And the villagers rejoice.




Tuesday, May 08, 2007

I Never Have to Shop Again



The Cinco de Mayo party was a success. I work best under pressure and I think one day's notice in plenty of pressure. Everyone I invited came, except Jo, but she had a valid excuse (she was working the big city-wide party downtown).

I cleaned the house the night before, and it's still pretty clean. I got up early and made guacamole (and I must say for my for my first solo attempt, it was fantastic). Mom and Dad were the first to arrive and thy brought cake! (and meatballs). Which seeing as how I live alone and am single, I am eating it for dinner.

Then Gen came with the indoor grill and I set that up, getting ready to BBQ.

Finally, Daria and Brian showed up with the pinata, whom we named Jorge. They also brought guac, and many other things (like I said, I don't have to shop for a while). We enjoyed burgers and turkey dogs (Daria doesn't eat things with noses). We talked and then we took Jorge to meet his destiny and be destroyed by the bat of, well, destiny. Actually, I think it was a Louisville Slugger, but I digress.

We had a blindfold and we spun and we whacked him into oblivion. He was filled with candy, condoms and office supplies. A good haul that I got to keep.

Anyway, so then Gen had to go and B, D and I played board games for a while and watch the Kentucky Derby.

Then, being exhausted from cleaning the house until midnight and getting up early to do hostess things, they left and I watched TV. I tried to nap, but it didn't work so I cleaned up and went to bed. It was a very fun party.

I also learned how to make a pretty decent Margarita.

Friday, May 04, 2007

Odd Findings

I found a used condom wrapper on my floor this morning and while I am sure it is from sex days gone past (as I have not had sex in that bed in quite a while), I am also paranoid that people are sneaking into my house while I am at work and having sex in my bed. While I commend them for being safe, EWWWWWW!

Also, I would be so embarrassed to have people at my house, it's a pit. Which brings me to the following point:

I am having a Cinco de Mayo party tomorrow. My house is clean, the laundry is about to be put away and the food is bought. The sodas are chilling on the patio/balcony (there is no room in the fridge). I am excited. It's my first party in months. I am due.

Old People Smell

What I smell like







What I'm using





I smell like old lady.

This being summer, when the weather gets warmer, the amount of clothing I wear lessens by a certain degree. So I am trying to get my skin ready for it's show. And by that I mean moisturizing like you wouldn't believe. So last night I took the suggestion of a friend and bought some body oil for after shower moisturization.
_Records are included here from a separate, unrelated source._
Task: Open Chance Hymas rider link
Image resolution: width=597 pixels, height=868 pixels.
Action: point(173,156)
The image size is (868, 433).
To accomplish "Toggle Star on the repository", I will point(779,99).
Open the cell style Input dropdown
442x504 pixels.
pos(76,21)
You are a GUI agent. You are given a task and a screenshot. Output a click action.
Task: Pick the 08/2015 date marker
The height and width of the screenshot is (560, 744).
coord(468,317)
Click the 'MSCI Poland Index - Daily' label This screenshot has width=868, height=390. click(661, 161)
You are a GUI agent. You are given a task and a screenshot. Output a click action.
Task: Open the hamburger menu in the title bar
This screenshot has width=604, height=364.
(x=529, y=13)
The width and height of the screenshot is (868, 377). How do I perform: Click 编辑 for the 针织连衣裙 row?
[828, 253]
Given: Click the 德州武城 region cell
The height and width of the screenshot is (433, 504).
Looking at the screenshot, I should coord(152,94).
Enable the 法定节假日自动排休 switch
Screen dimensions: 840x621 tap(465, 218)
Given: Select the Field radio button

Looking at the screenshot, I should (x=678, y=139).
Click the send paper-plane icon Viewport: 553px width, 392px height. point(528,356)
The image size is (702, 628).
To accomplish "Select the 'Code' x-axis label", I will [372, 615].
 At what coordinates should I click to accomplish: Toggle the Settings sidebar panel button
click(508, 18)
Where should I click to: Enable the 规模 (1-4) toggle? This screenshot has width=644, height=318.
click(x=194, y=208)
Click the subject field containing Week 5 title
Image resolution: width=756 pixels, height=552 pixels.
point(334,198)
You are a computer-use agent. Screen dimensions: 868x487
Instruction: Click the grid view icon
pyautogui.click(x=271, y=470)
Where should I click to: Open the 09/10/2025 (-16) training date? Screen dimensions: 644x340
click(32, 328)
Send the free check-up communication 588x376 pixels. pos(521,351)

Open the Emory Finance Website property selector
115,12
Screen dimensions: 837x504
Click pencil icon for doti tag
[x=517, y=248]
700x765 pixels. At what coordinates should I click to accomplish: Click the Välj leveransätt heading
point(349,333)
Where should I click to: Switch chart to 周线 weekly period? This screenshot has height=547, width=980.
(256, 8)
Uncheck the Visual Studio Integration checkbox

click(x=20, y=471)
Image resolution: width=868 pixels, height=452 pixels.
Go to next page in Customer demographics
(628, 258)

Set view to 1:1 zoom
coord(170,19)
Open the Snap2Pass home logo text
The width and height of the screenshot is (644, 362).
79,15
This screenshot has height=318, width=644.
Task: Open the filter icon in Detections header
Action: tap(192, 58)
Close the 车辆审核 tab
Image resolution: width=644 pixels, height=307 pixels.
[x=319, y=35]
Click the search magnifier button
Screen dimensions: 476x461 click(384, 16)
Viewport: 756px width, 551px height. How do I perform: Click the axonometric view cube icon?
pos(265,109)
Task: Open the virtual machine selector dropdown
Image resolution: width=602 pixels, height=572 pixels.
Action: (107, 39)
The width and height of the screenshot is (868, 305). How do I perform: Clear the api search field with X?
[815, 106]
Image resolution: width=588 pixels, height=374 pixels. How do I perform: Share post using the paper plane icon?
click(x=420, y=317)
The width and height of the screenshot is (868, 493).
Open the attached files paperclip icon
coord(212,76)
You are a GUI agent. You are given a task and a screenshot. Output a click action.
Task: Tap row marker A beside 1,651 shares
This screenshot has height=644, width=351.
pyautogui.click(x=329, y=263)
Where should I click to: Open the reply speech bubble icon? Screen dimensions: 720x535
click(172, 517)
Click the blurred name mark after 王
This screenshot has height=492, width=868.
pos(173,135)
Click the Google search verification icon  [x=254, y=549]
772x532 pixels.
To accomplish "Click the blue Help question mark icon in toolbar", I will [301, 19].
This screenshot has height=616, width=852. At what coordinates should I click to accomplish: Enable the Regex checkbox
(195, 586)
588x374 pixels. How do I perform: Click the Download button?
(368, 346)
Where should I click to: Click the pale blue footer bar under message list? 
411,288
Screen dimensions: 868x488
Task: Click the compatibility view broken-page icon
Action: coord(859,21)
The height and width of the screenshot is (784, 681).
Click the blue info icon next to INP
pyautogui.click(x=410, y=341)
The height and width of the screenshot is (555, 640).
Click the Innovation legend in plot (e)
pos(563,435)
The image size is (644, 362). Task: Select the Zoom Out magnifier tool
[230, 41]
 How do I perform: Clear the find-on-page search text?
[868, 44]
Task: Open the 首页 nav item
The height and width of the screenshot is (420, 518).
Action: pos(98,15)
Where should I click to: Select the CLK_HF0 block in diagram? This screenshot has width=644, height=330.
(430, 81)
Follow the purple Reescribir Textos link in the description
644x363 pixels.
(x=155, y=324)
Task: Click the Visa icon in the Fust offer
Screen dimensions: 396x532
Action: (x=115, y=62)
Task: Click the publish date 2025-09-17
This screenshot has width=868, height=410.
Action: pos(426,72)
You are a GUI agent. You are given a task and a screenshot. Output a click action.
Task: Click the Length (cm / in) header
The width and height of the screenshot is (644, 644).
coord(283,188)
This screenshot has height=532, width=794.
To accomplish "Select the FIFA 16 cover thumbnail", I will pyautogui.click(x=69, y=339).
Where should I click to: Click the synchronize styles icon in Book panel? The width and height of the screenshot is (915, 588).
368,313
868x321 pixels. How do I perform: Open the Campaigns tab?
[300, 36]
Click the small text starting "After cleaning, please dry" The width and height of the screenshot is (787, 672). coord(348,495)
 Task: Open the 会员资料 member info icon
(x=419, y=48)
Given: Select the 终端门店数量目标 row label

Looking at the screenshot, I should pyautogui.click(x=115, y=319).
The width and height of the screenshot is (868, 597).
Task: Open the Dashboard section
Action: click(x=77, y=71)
I am soft, but I smell like an old lady. It's a sesame formula so I smell like grape seed oil and almonds. Not the best. I thought it smelled familiar and then I realized I smelled like my grandma. I will have to get a new formula this weekend.

Also, it is almost Cinqo de Mayo and Vieve and I want to do something, but no one else does.

Wednesday, May 02, 2007

Look Who Learned to Upload

Me and I love it.

Nugget Watch '07






In exactly one week, we will find out the sex of the Nugget, also known as Nephnie. I want a girl, Youngest and Baby Daddy want a boy. Which I don't get. They have only known girls growing up. Youngest has me and the LLS and BD only has sisters too. Maybe they want a change, or maybe it's easier to raise boys. I don't know.

I still want a girl. But it will be a boy.

Look at the cuteness she could wear. And girls don't pee on you.

Tuesday, May 01, 2007

She Was Mean to Me


I was made to feel badly about my job for the first time yesterday when a resident from one of our properties came down to have a talk with our Regional Manager.

For one thing, why do so many people just drop in? It's a waste of time especially if the person they need to see is unavailable or not here (which happens a lot).

But I digress...

This woman said to me, "I can't speak to just a clerk." That hurt, lady. I am a valuable member of the team. I am not a clerk. I am an Office Goddess and she should recognise that. The flowers and card on my desk speak to this fact.

Bitch.

Blue Nude, Picasso, 1902

May Day - A Musical Lament



I was talking to the Banker the other day about the shows and music that defined our generation. As he is 4 years older than I am , he had “Beverly Hills, 90210” as a show that defined his generation. What do I have? There are no shows that so defined a group of people growing up in the early 1990s.

And musically, we are screwed. I do not want to be known as the generation that had the Backstreet Boys and N*Sync as the most popular bands in the world. We don’t have a Jimi Hendrix or the Doors, or Janis Joplin (who I heard on my way in this morning, (Cry, Baby). We don’t have a figure or a sound that speaks for us or who we are. And that is sad.

Does this mean we are definition-less? Indescribable? Speechlessness inducing? Or just too annoying to put words to?

I guess I could just go on enjoying and claiming the music of the past. I am one of the few people I know who likes and can appreciate the musicality of James Taylor, Cat Stevens, Janis and Eric Clapton; as well as most of the music from the generation previous to that.


Oh, and happy May Day. It is a beautiful one here in the Middle. I NEED A MAYPOLE!